Dopodiché il tema dei salari «è altrettanto cruciale. I fringe benefit (da 600 a 3mila euro esentasse per i dipendenti, ndr) sono una misura limitata, ma che dà respiro ad alcune aziende che li usano. Ogni altra risorsa sarà messa sul cuneo fiscale». Durigon dice che il governo vuole «arrivare a cinque punti in meno nel quinquennio. Per ora ragioniamo sui due punti. Ma non abbiamo deciso se fermarci ai 35mila euro di reddito dei lavoratori, come ha fatto Draghi, o andare più su. E valutiamo se dare una parte del risparmio, nella misura di un terzo, anche alle imprese. Dipende dalle risorse a disposizione e dall’impatto sui lavoratori: non deve essere irrisorio. La priorità restano in ogni caso le bollette».
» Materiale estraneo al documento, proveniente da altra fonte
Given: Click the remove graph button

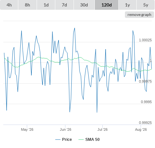Looking at the screenshot, I should click(139, 15).
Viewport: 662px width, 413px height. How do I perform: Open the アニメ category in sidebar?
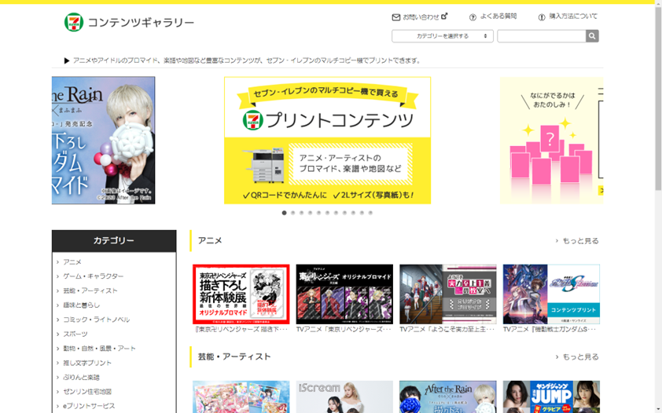point(72,262)
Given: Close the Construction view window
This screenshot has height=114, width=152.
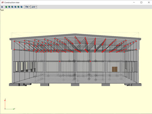Looking at the screenshot, I should pyautogui.click(x=149, y=2).
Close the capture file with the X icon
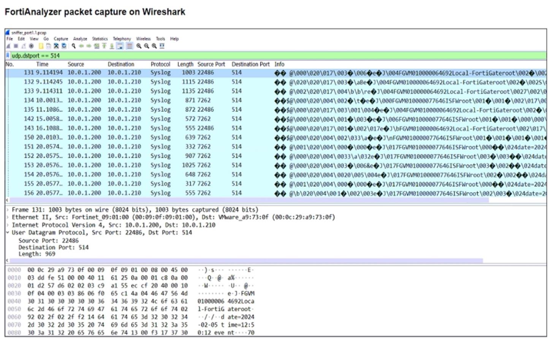Viewport: 548px width, 339px height. click(56, 46)
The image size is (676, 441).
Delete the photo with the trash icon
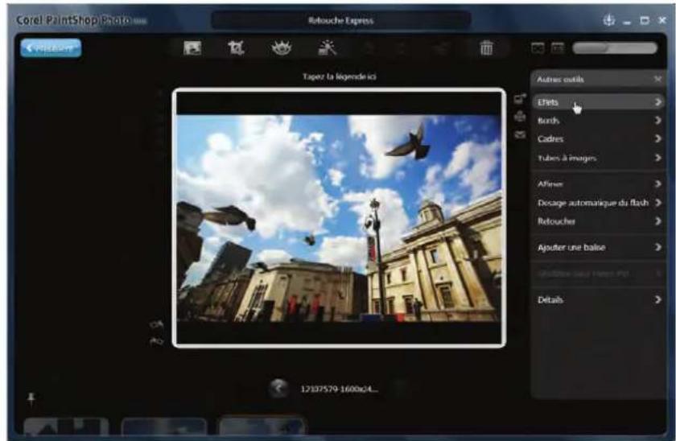pos(487,49)
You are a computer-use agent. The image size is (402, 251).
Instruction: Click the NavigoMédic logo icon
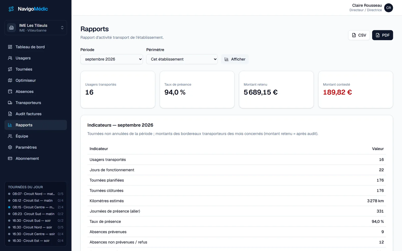(x=11, y=9)
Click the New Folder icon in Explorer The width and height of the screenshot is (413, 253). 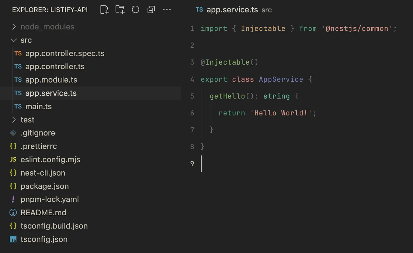[x=120, y=9]
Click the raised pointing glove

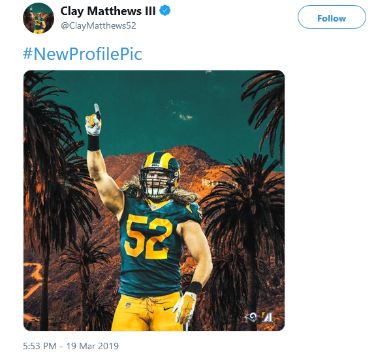coord(93,121)
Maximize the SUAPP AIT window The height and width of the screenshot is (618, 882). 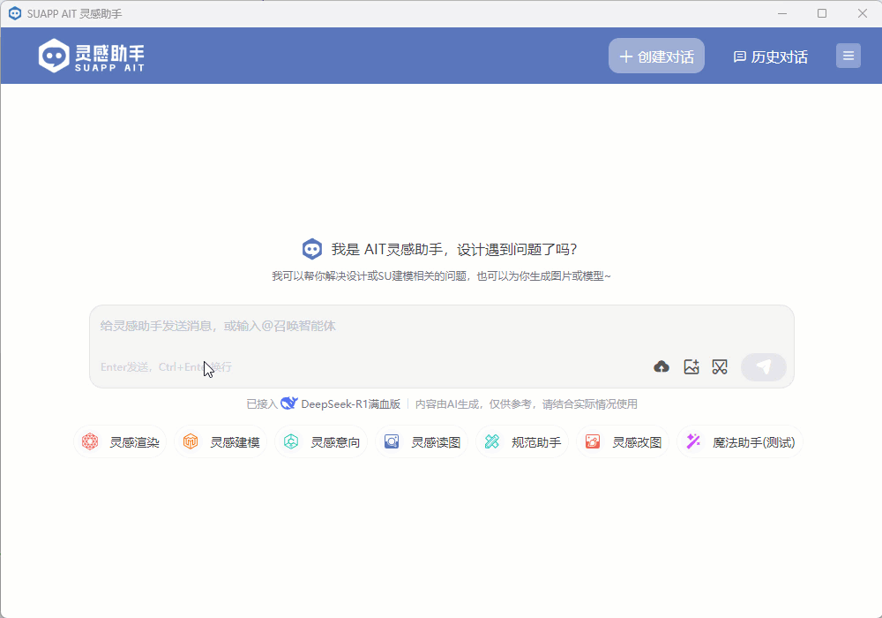coord(822,13)
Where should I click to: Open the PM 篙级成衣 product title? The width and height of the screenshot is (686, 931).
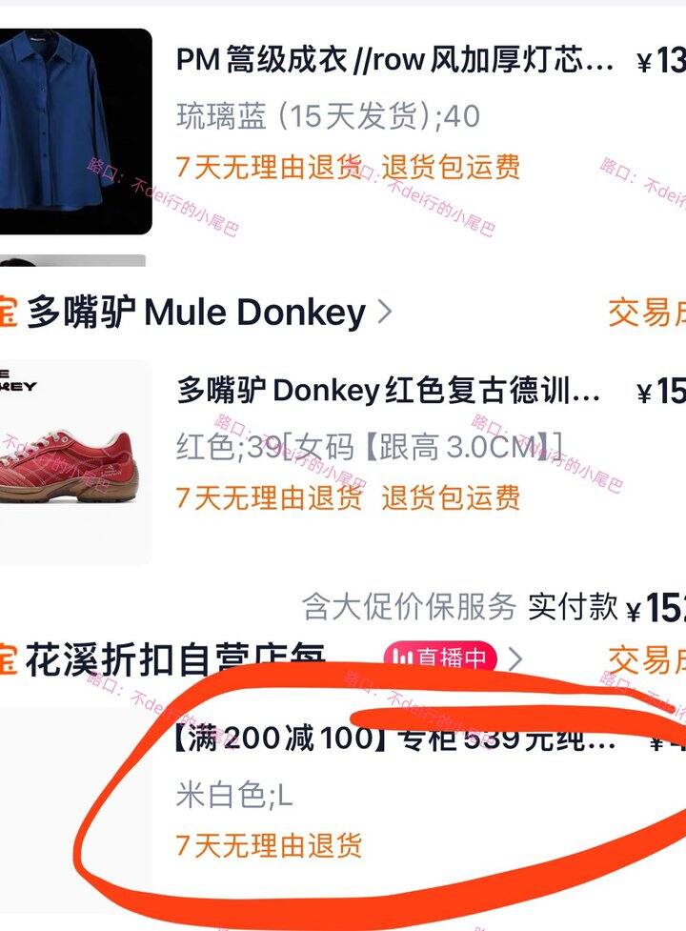(x=394, y=59)
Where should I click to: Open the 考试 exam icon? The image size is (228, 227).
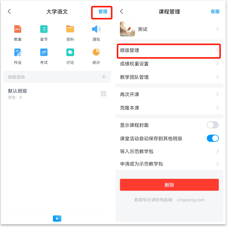44,52
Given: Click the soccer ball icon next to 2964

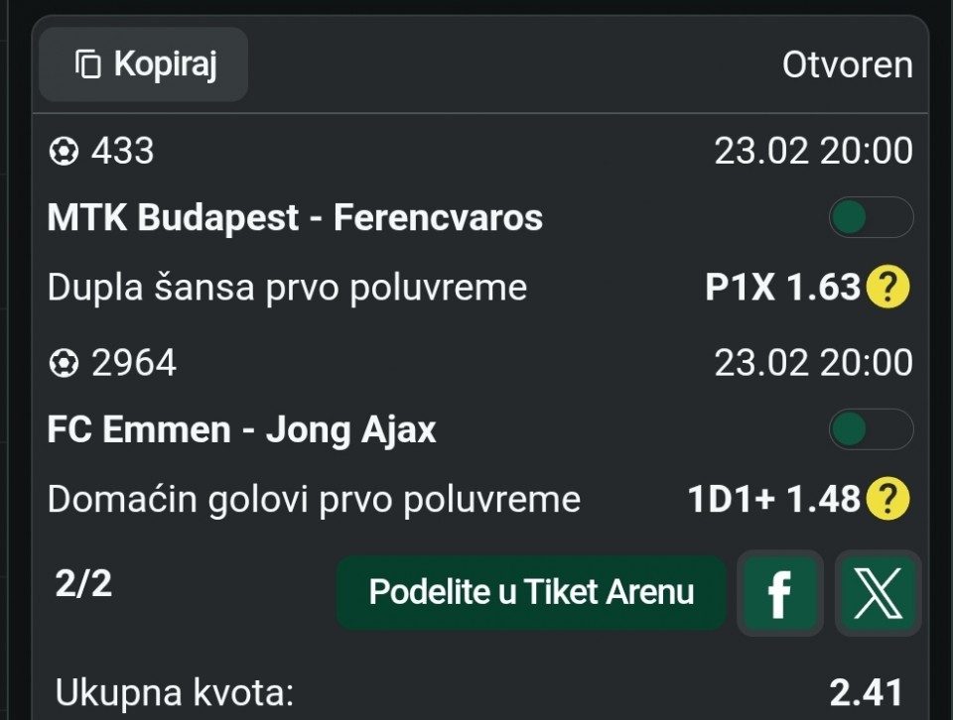Looking at the screenshot, I should tap(63, 364).
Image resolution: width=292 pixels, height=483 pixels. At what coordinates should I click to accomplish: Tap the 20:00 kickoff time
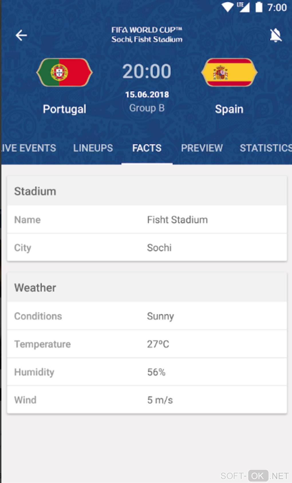click(x=147, y=71)
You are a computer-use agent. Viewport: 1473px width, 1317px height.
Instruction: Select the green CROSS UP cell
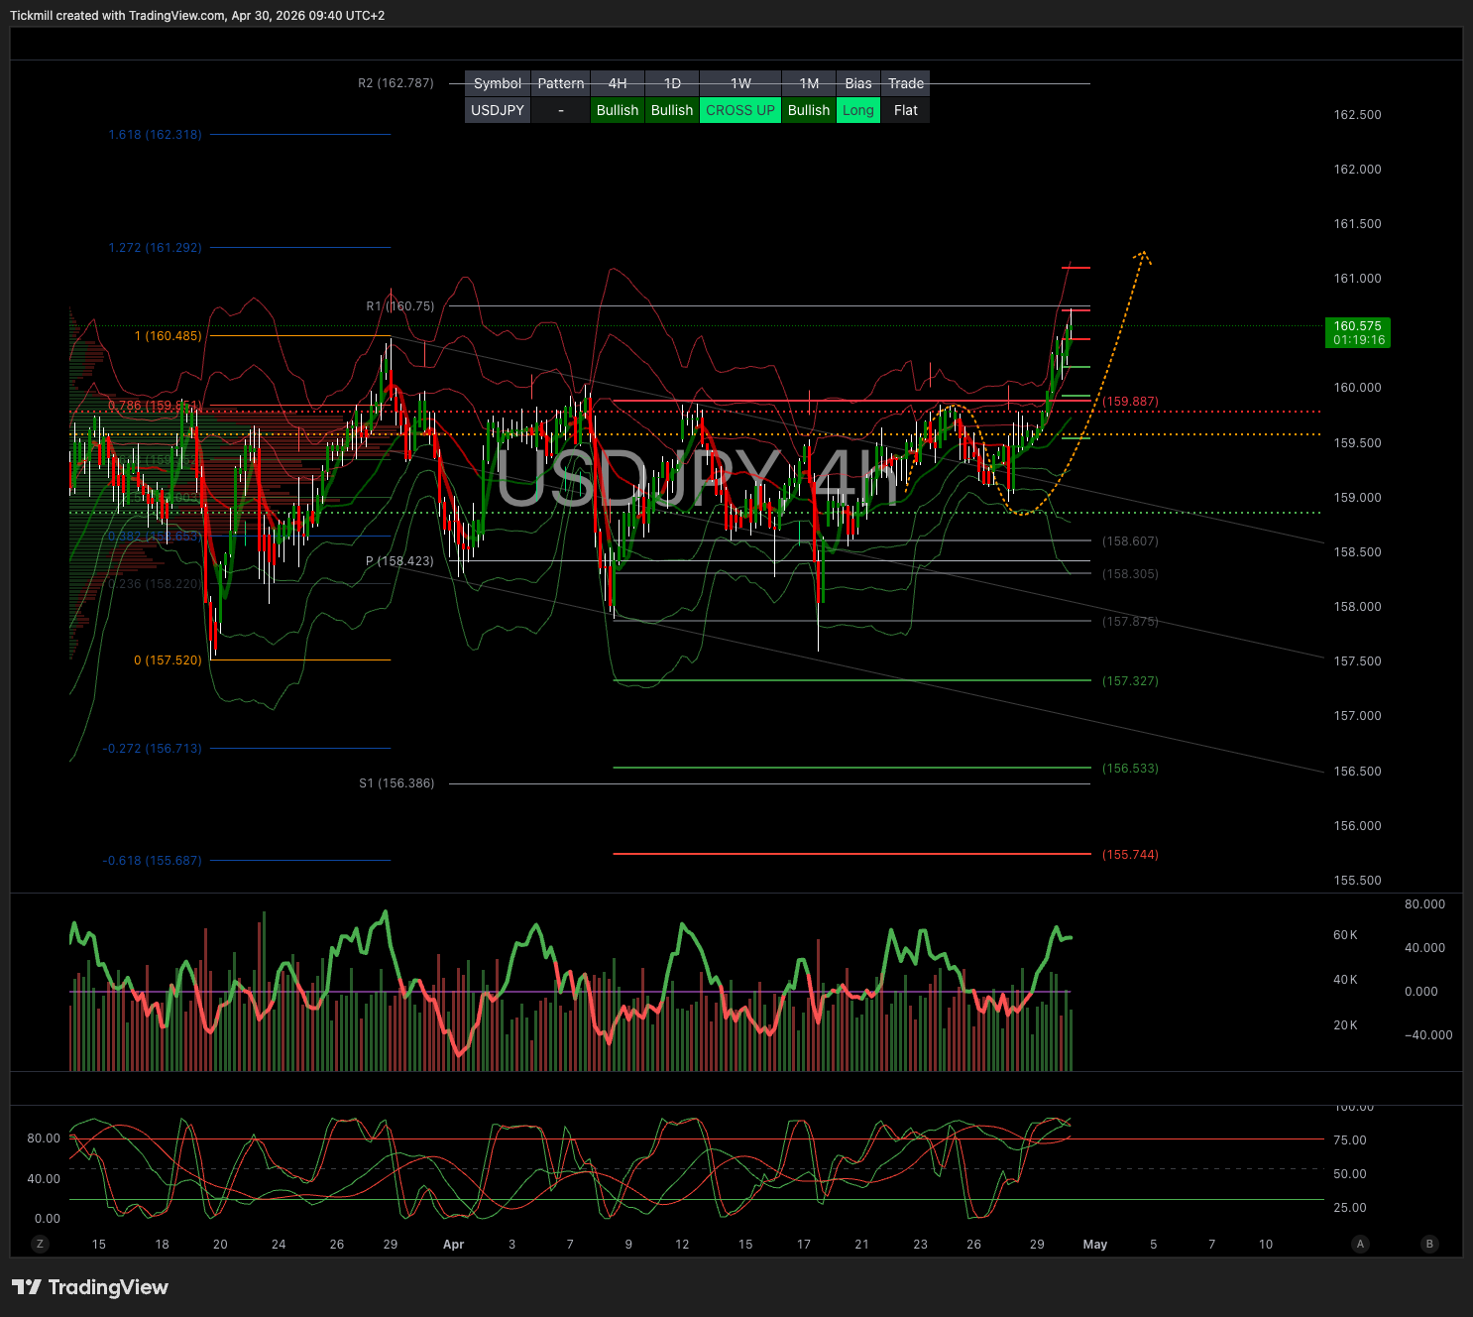coord(739,110)
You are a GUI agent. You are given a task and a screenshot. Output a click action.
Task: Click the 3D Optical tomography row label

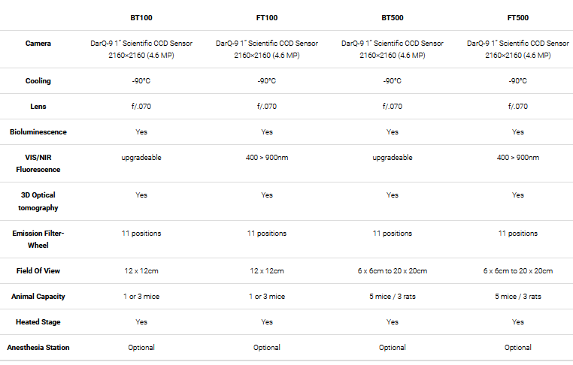pos(38,201)
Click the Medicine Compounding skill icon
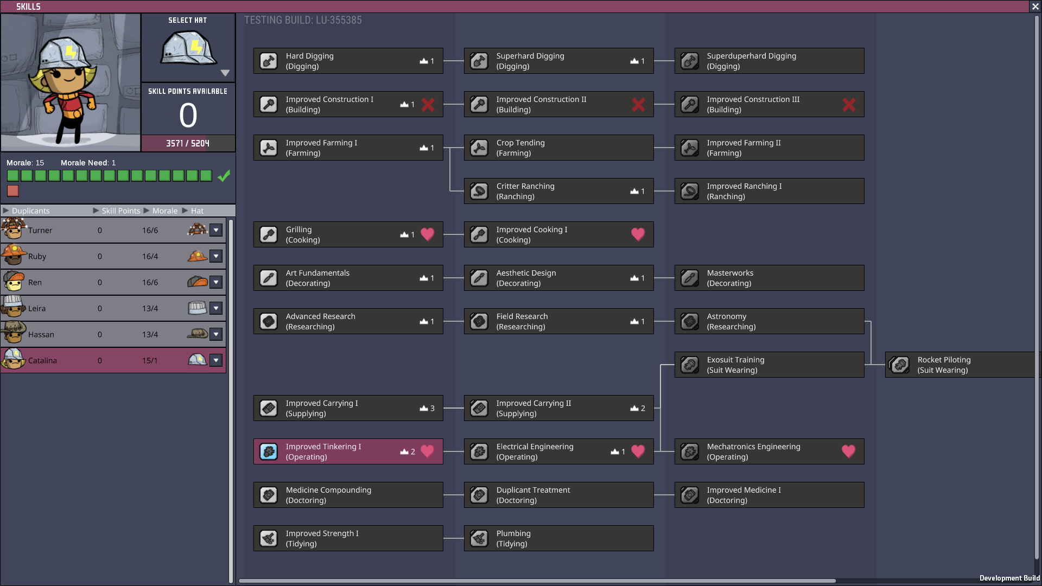Screen dimensions: 1042x586 tap(269, 495)
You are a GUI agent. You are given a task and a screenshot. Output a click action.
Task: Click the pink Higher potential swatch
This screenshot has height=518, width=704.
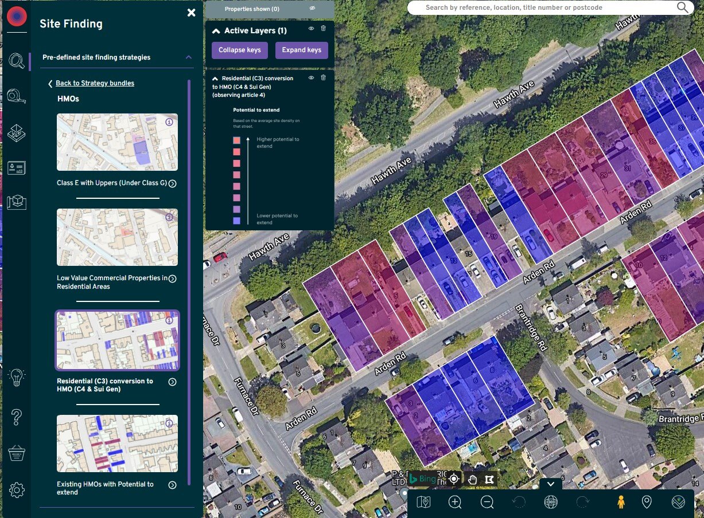point(237,139)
Intanto, anche quest’anno – come nei due precedenti, suscitando le critiche aspre di Fratelli d’Italia dall’opposizione – la legge di bilancio sarà discussa con ogni probabilità da una sola Camera e poi ratificata dall’altra. I capitoli sono già individuati e anzi diminuiti rispetto alle intenzioni originali, perché le modifiche al Superbonus e il tetto all’uso del contante sono stati anticipati dal decreto aiuti quater. Ci sarà anche la flat tax per le partite Iva allargata dai 65mila agli 85mila euro di fatturato; la flat tax incrementale, una tassa piatta del 15% sugli incrementi di reddito; e una riedizione del condono fiscale, tra saldo e stralcio e rottamazione. Oltre a un corposo pacchetto bollette che però, come avverte l’Ufficio parlamentare di bilancio, rischia di coprire solo il primo trimestre dell’anno nuovo con una riedizione delle misure a protezione di famiglie e imprese.